________________ CM . . . . Volume XI Number 10 . . . . January 21, 2005


Joe Howe to the Rescue.

Michael Bawtree. Illustrated by David Preston Smith.
Halifax, NS: Nimbus, 2004.
142 pp., pbk., $12.95.
ISBN 1-55109-495-9.

Subject Headings:
Howe, Joseph, 1804-1873-Juvenile fiction.
Halifax (N.S.)-History-19th century-Juvenile fiction.

Grades 5-8 / Ages 10-13.

Review by Ian Stewart.

** /4


Jack was small for his age, with brown hair and startling grey eyes. He was thin and wiry, but had strong hands and moved with quick darting steps. People used to say that he stood out in a crowd in spite of his size, and that he was "goin' some-wheres." He was known at Mrs. Pringle's as a boy who would always stick up for the small ones.

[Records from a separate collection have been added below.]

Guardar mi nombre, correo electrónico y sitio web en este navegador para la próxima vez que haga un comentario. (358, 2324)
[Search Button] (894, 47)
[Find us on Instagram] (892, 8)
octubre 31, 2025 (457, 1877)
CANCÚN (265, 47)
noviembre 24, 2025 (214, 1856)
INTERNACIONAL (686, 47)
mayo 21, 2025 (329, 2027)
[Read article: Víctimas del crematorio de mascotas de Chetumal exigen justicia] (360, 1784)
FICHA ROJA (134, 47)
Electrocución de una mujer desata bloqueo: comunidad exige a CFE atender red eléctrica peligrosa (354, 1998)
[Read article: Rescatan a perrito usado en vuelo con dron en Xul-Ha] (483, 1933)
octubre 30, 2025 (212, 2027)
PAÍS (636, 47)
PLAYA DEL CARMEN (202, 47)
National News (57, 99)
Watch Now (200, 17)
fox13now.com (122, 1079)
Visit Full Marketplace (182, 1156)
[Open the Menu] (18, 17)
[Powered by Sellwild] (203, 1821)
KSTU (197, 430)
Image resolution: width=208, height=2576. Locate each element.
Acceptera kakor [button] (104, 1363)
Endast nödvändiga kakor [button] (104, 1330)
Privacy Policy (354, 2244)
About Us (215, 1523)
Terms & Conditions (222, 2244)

He hated to see bullies throwing their weight about in the little playground behind the school, and often rushed into protect them. He had a temper too, and even the bigger boys were just a little bit afraid of him.

This historical novel is set in 1834 Halifax, Nova Scotia, and tells the tale of a young boy and his adventures with Joseph Howe, the crusading journalist who would eventually become the province's Premier and a federal cabinet minister after Canadian confederation. It seemed a bit of good fortune when young Jack Dance was befriended by the local newspaper editor, Joseph Howe, and given a job at the Novascotian. However, like his new friend and mentor, Jack had a nose for sniffing out scandal and soon became the sworn enemy of highly placed local officials and their smuggler friends. His non-stop adventures started out small, but within days he is running for his life and trying to keep Howe out of jail. Much of the action centers on Howe's famous 1835 trial. He had published a letter accusing the local magistrates of corruption, and they charged him with seditious libel. A guilty verdict would send the journalist to prison for many years.

     The book's shortcoming soon becomes annoyingly evident. Michael Bawtree is only interested in mythologizing Howe. He is unsullied, a man without fear and so pure as to be totally unbelievable. It would have been much more interesting to have given Howe at least a token amount of self-doubt, perhaps a small fault, and to have portrayed the local officials as something less then completely vile. Young readers deserve the chance to see some level of complexity in human social and political relationships.

Recommended with Reservations.

A regular contributor to CM, Ian Stewart teaches at David Livingstone School in Winnipeg, MB, and reviews books on Canadian history and politics for the Winnipeg Free Press.